Aos 20 anos, Albert Fish estava em Nova Iorque. Soubera instalar-se no universo da prostituição masculina e não tardou a dar um passo decisivo na sua vida nojenta: começou a molestar miúdos adolescentes e muitos deles nem isso. Daí à violação de meninos com menos de dez anos foi um salto de gafanhoto. A mãe, apesar de viver no fundo de uma garrafa de Bourbon, tanto insistiu para que ele se casasse que conseguiu encontrar-lhe uma noiva, Anne Mary Offman, nove anos mais nova do que o bandalho do marido, isto é, uma adolescente abandalhada que desatou a engravidar sem intervalos, vindo a parir seis crianças no espaço de seis anos, Albert, Anna, Gertrude, Eugene, John e Henry. Pobres garotos! Ainda o mais velho mal sabia andar direito e já o pai tinha ido dar com os costados na cadeia de Sing-Sing, acusado de roubo e destruição de propriedade alheia. Alheio ele também a tudo o que se ia passando em seu redor, escreveu para um dos seus companheiros de farra, agradecendo-lhe encarecidamente tê-lo levado a um museu de cera onde estava exposta a estatueta de um homem completamente nu: «Acho que a partir desse dia fiquei com a certeza absoluta de que preciso de entrar pelo caminho da mutilação sexual para obter todo o prazer físico de que necessito». Parece que ninguém lia as cartas dos prisioneiros naquela altura. E se tal descrição e respeito para intimidade dos reclusos é de aplaudir, talvez se alguém tivesse gasto uns segundos a espreitar para o seu conteúdo Albert Fish não seria posto na rua com tanta brevidade.

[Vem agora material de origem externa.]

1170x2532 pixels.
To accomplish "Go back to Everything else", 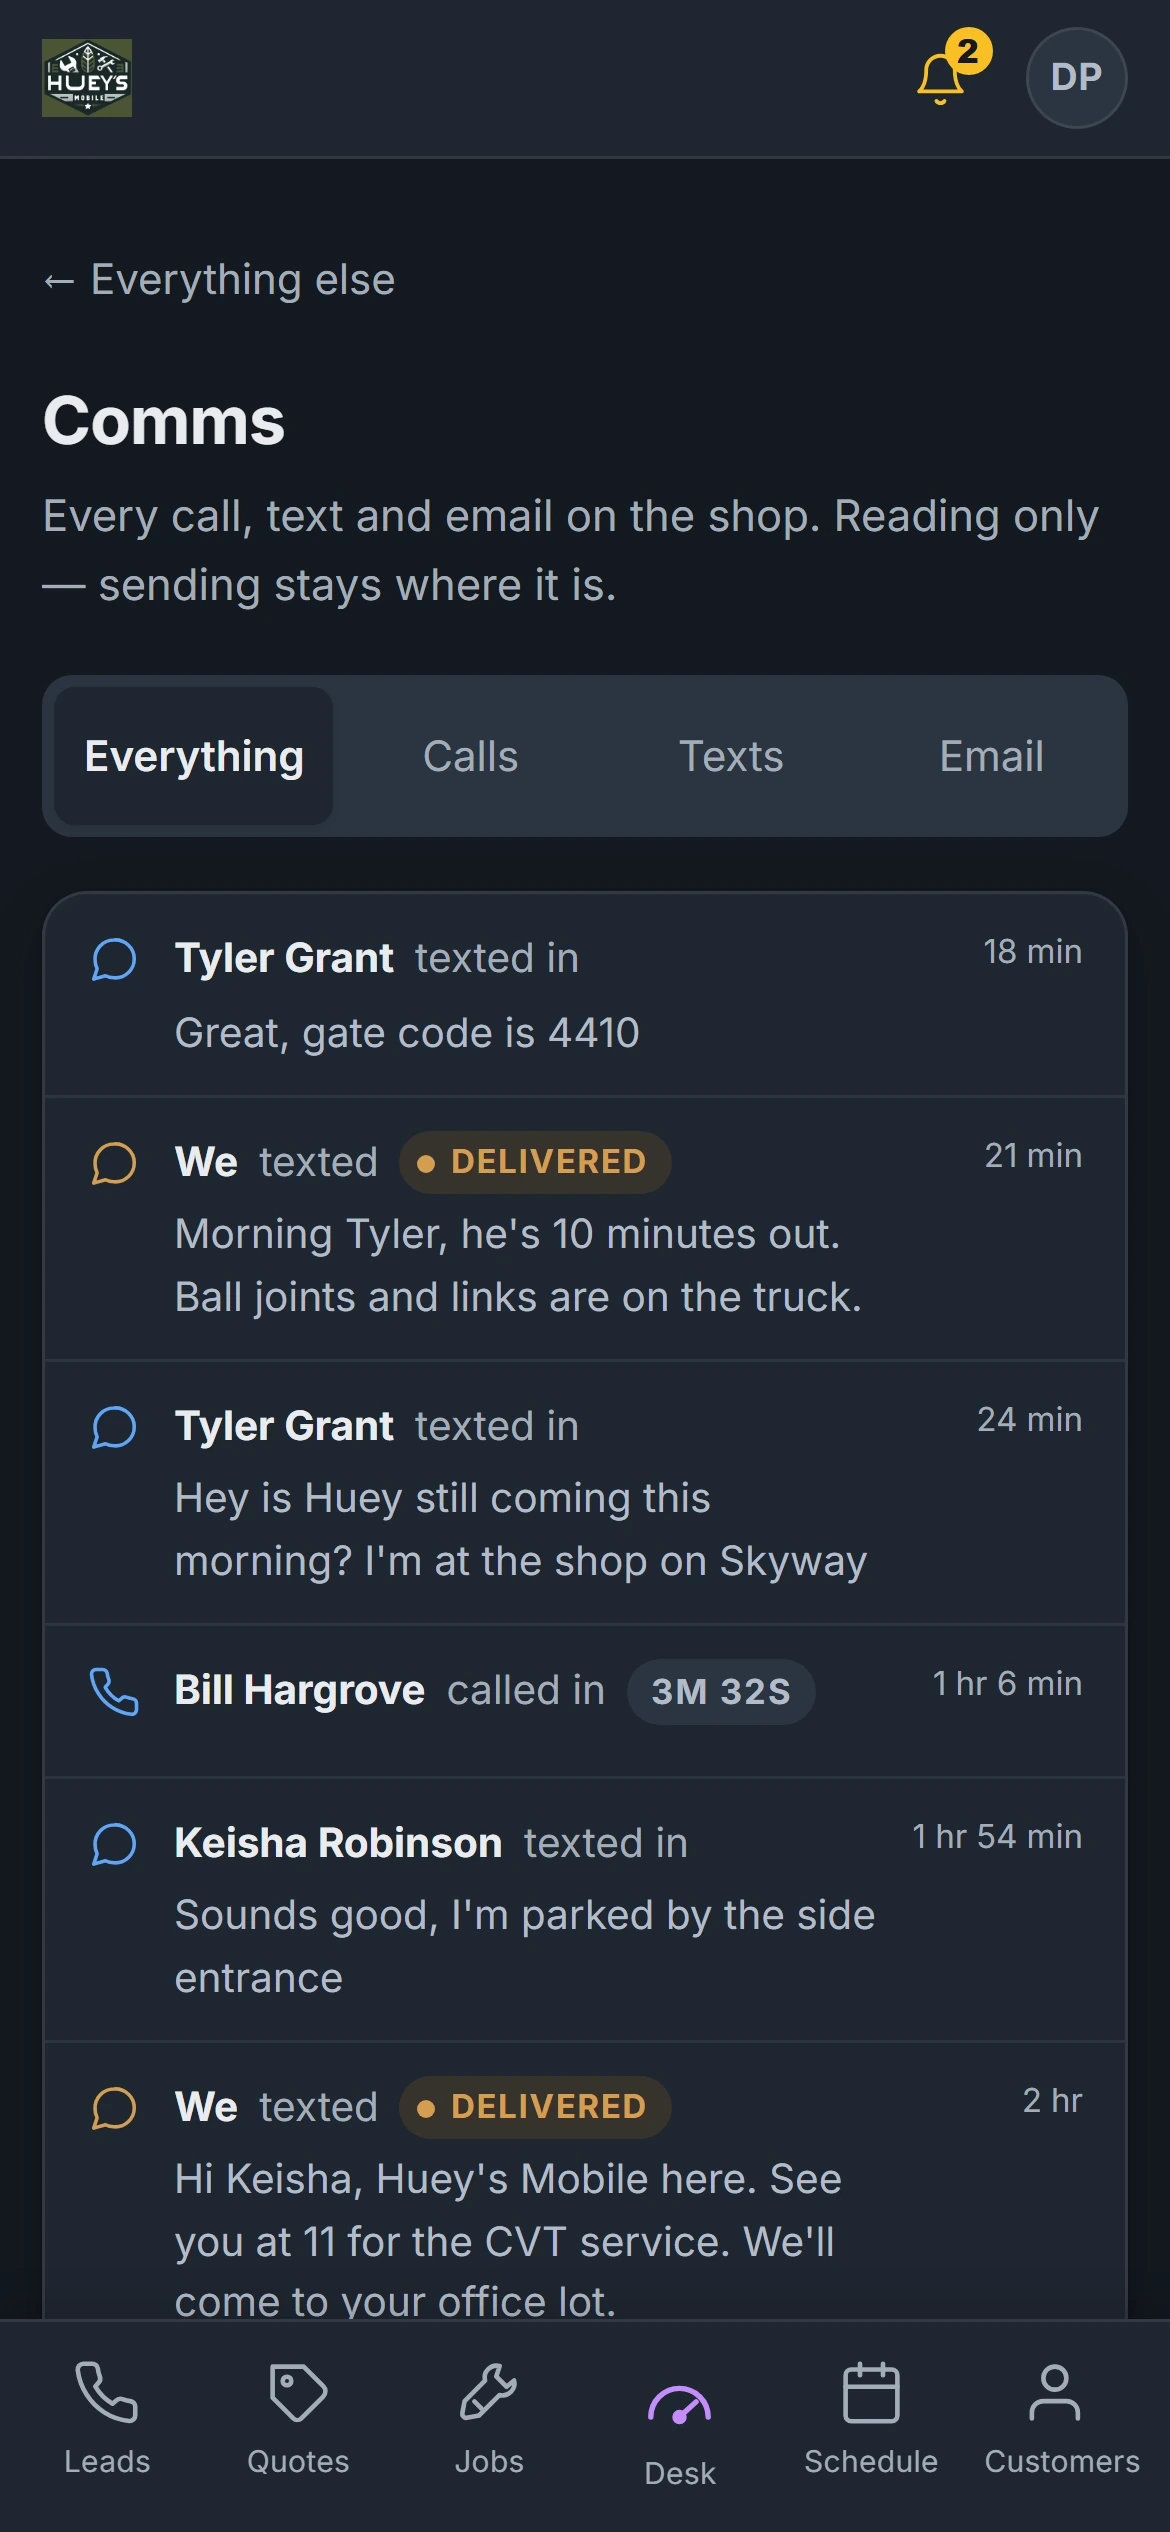I will pos(219,280).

Fish sofria de alucinações. Uma delas era a visão de Cristo dependurado na cruz. Frequente e insistente. Quando, finalmente, já com 60 anos, foi encarcerado por uma longa lista de crimes houve quem se arrepiasse por ter percebido tão tarde que vivera paredes-meias com tamanha cavalgadura. Houve até um pobre néscio que lhe pôs a alcunha de Bom Velhinho. E como Bom Velhinho atraía endezes para locais ermos e casas abandonadas onde lhe tratava da saúde no verdadeiro sentido do termo.

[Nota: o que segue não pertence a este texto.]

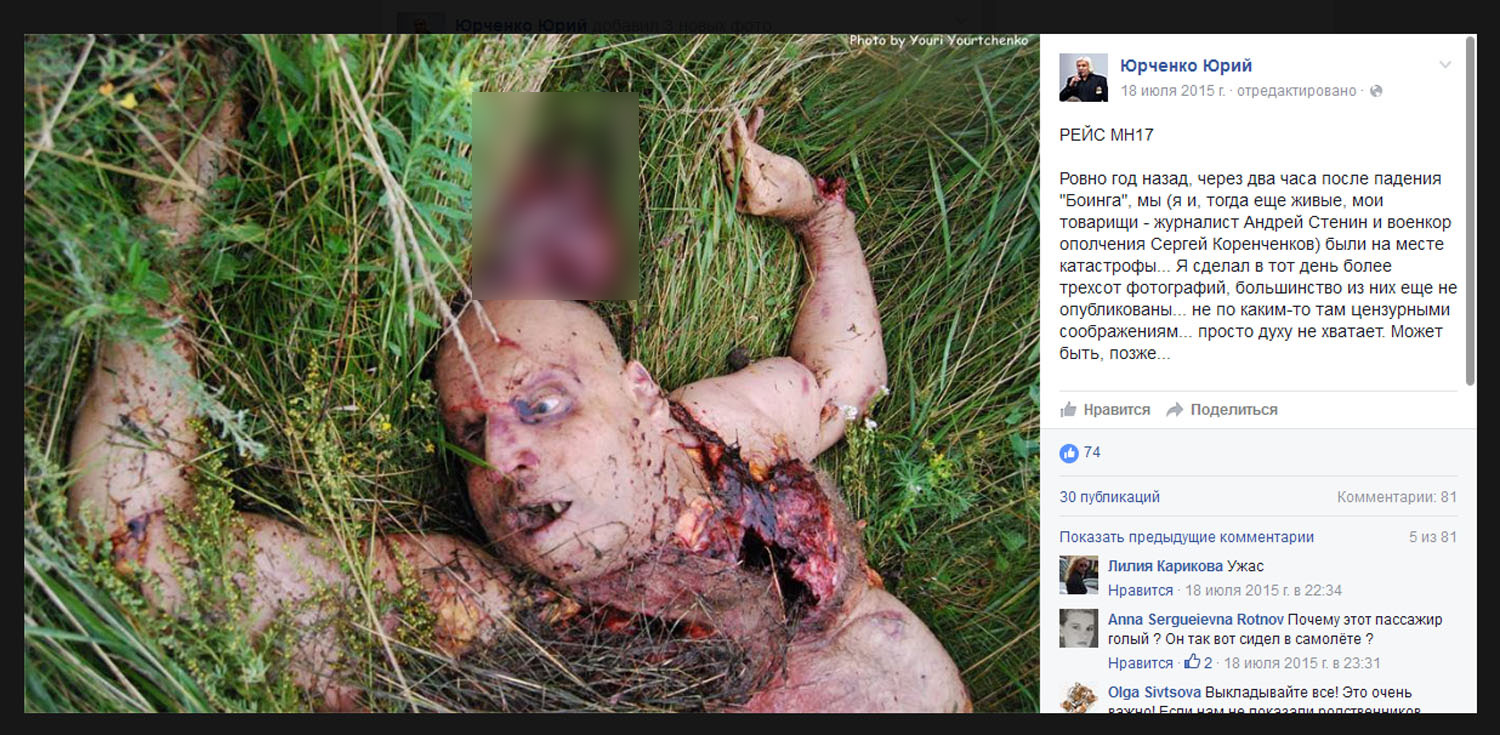Click the Юрченко Юрий author name link

(x=1186, y=66)
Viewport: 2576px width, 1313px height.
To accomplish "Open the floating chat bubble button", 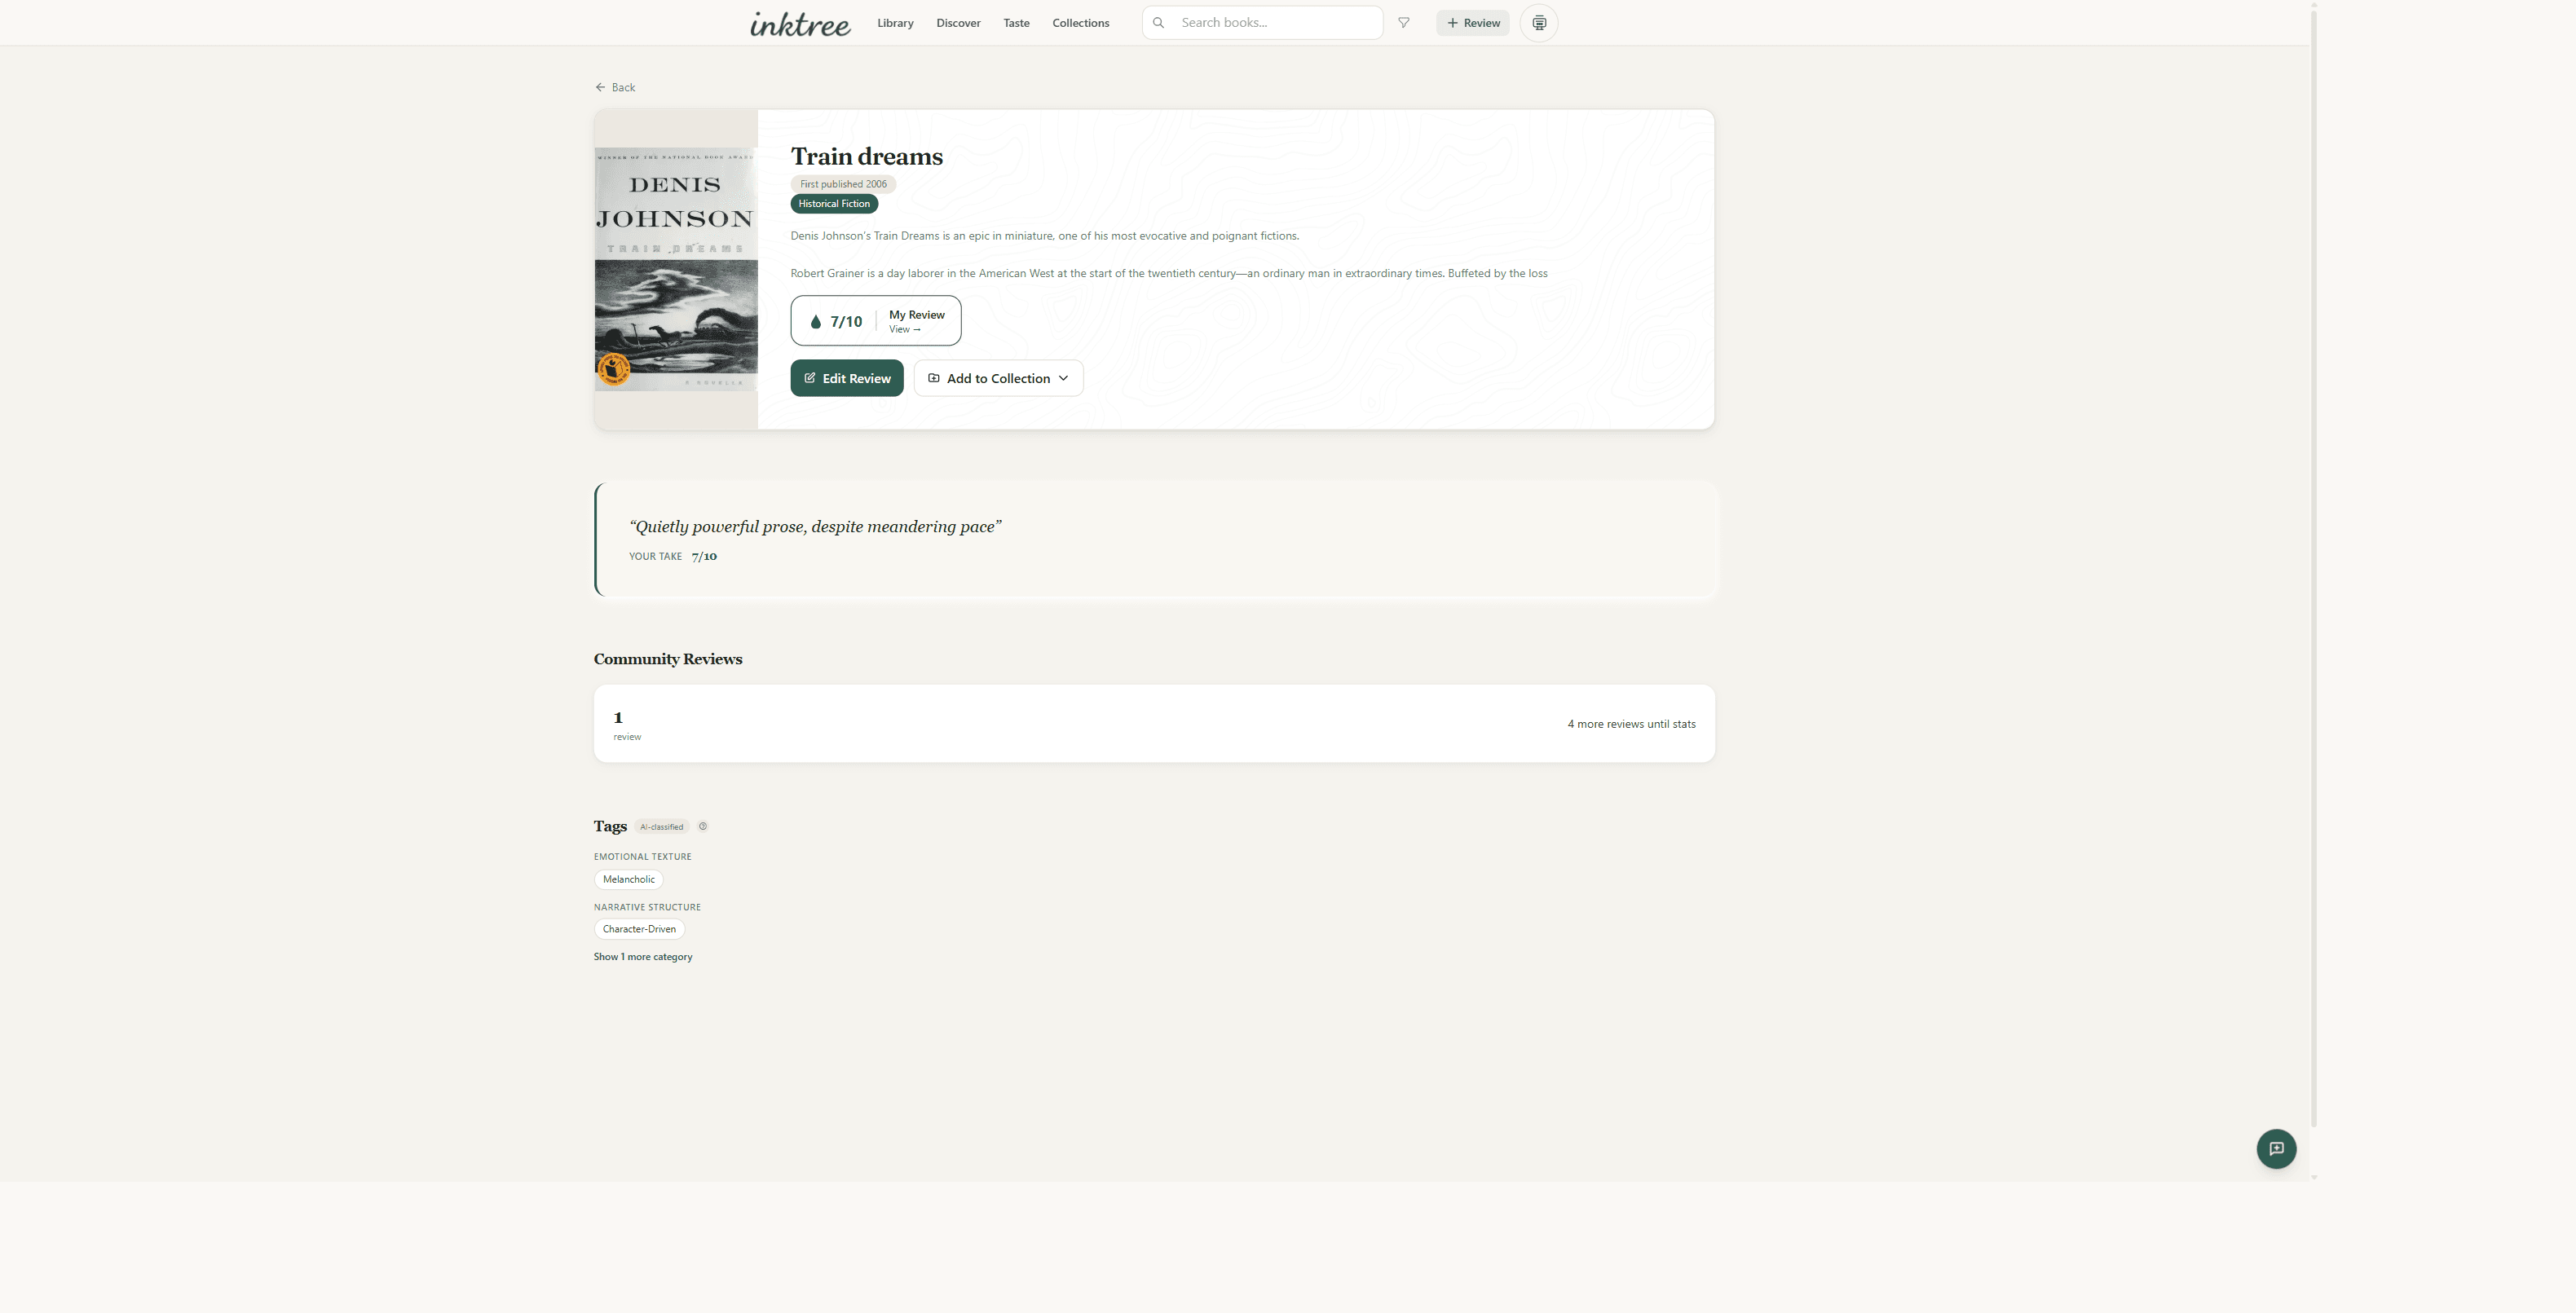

Depois de estar nas mãos das autoridades, Albert Fish começou a desfiar a enorme lista das suas insanidades, sublinhando-as com um certo tom de orgulho. Um miúdo chamado Billy que lhe caiu nas garras assassinas foi chicoteado com tal violência e frequência que nacos inteiros de pele e carne ficaram espalhados por todo o espaço de um celeiro onde o manteve fechado vários dias, tirando um prazer supino do sofrimento do petiz. «Despi-o primeiro e dei-lhe chicotadas até que o sangue começasse a escorrer pelo corpo e pelas pernas», contou o sádico Fish na sua tão merencória confissão. «Amputei-lhe as orelhas e o nariz e fiz-lhe um corte longo, de orelha a orelha (já retiradas). Ficou com uma boca enorme. Depois extraí-lhe os olhos mas percebi que já estava morto. Foi um bastante aborrecido. Tinha esperança de que fosse mais resistente. Bebi todo o sangue que espichava das partes amputadas do cadáver e senti um enorme alívio de toda a minha sede. Que sentimento maravilhoso. Cortei o corpo do miúdo aos bocados, separei as partes nobres, como os testículos e os rins, por exemplo, e levei-as ao forno com cebolas, cenouras, nabos, sal e pimenta. A carne era suave e quase se desfazia na boca. Foi certamente melhor do que qualquer peru assado que já tinha comido».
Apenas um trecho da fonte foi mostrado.